— Start of Excerpted text —
The World of the Investor with Attorney Talcott Franklin – A Mandelman Matters Podcast


Please find some time today or over the weekend to listen to this excellent podcast of Martin Andelman’s interview with Attorney Talcott Franklin, who represents more than half of all the investors in mortgage-backed securities on the planet.  Tal’s the co-author of the “Mortgage and Asset-backed Securities Litigation Handbook,” and he’s a very experienced and highly sophisticated litigator. You will learn a whole lot and many thanks to Martin for this super interview.

Please head over to Mandelman Matters for the full article.

The podcast is available in two versions… MP4 and MP3.  The MP4 version includes a couple of slides that show diagrams of the basic securitization process, but the MP4 format may not play on some computers.  The MP3 version is audio only, and should play on most any computer.  Most listeners will have no trouble following along either way.
— End of Excerpted text —
— Start of Provided material —
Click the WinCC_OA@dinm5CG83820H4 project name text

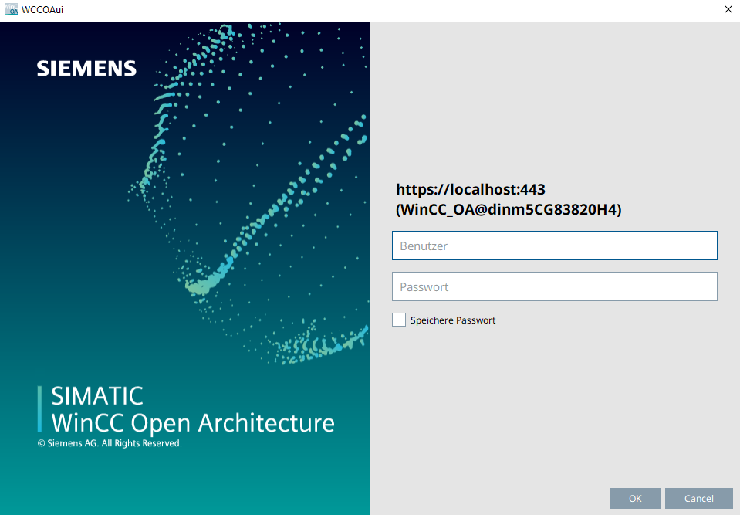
— End of Provided material —
*Written instruction 1*
Repeat the podcast post word for word, starting at "The World of" and ending at "the full article.".
*Written instruction 2*
Check each statement against the podcast post. Mark each one yes or no, and quote the words that decide it. (a) Talcott Franklin co-wrote a handbook on mortgage and asset-backed securities litigation. (b) The MP3 version includes slides with diagrams. (c) Franklin represents fewer than a quarter of the investors in mortgage-backed securities.
The listing comes from a separate source.

*Written answer 1*
The World of the Investor with Attorney Talcott Franklin – A Mandelman Matters Podcast


Please find some time today or over the weekend to listen to this excellent podcast of Martin Andelman’s interview with Attorney Talcott Franklin, who represents more than half of all the investors in mortgage-backed securities on the planet.  Tal’s the co-author of the “Mortgage and Asset-backed Securities Litigation Handbook,” and he’s a very experienced and highly sophisticated litigator. You will learn a whole lot and many thanks to Martin for this super interview.

Please head over to Mandelman Matters for the full article.

*Written answer 2*
(a) Yes: "Tal’s the co-author of the “Mortgage and Asset-backed Securities Litigation Handbook,”"
(b) No: "The MP3 version is audio only"
(c) No: "who represents more than half of all the investors in mortgage-backed securities on the planet"